Protesters hold up posters of Leopoldo López.

López, the mayor of a Caracas suburb, was arrested in 2014 for “incitement to commit a crime” during a peaceful protest he led. The term “kangaroo court” could have been invented to describe the farce of a trial he received, in which the government presented 108 witnesses against him while López was allowed only two of his 60 proposed witnesses. In 2015, the lead prosecutor in his trial fled to Miami and applied for asylum, saying he was ordered to pursue the case even though the government knew the charges were trumped up. The leading dissident inside the government, Luisa Ortega Diaz, has been using her now-precarious post as attorney general to rail against the government’s arbitrary actions, thuggish repression of protesters, and illegal searches and seizures. Ortega held a news conference last week as the hearing against her began. She announced that she fully expected to be fired by “an illegitimate and unconstitutional” supreme court. “I am not going to validate a circus that will stain our history with shame and pain,” she said.

The supreme court has already thrown out Ortega’s order for the former head of the National Guard to testify about his mistreatment of protesters. Over her objections, it has also appointed Katherine Haringhton as a “shadow” vice prosecutor who is waiting in the wings to replace Ortega. Haringhton is a Maduro stooge who has had her assets frozen in the U.S. for her role in jailing innocent protesters. But when Haringhton tried to enter the Ministry of Justice, she was denied access by security guards at the gate. But the next day, hiding in the trunk of a car owned by a pro-Maduro prosecutor, she managed to enter the building. Once inside, she spent two hours combing through offices looking for evidence of “corruption” before she was discovered and ejected from the premises.

Haringhton’s effort to sneak into the ministry was aided by Narda Dianette Sanabria Bernatte, whose vehicle served as the Trojan horse for her incursion. Sanabria is the prosecutor who first filed formal charges against Leopoldo López in 2014.
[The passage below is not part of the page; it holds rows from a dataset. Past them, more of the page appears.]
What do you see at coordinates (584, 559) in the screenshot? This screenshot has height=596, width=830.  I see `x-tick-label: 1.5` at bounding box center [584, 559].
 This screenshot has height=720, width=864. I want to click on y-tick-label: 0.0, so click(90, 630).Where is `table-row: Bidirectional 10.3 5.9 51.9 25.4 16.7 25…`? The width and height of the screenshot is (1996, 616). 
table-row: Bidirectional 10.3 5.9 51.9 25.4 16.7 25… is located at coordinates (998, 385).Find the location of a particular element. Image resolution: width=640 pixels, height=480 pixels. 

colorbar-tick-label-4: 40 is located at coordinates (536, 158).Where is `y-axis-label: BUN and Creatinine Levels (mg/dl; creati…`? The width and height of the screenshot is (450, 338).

Despite the cracks in the formerly solid wall of repression in Maduro’s regime, no one expects his government to go easily. “The Cubans have an enormous stake in propping him up, and they run the security services,” Thor Halvorssen, founder of the New York–based Human Rights Foundation, told me. “The military is filled with people involved in funding the drug cartels that send illegal substances to U.S. cities. Any officer who is honest or an opponent of Maduro is likely to have been purged from its top ranks.” Venezuelans are in a tough spot. While they slowly starve and are in danger of losing the strength to fight the government, they face rulers who know they must stay in power at all cost or risk the wrath of their own people.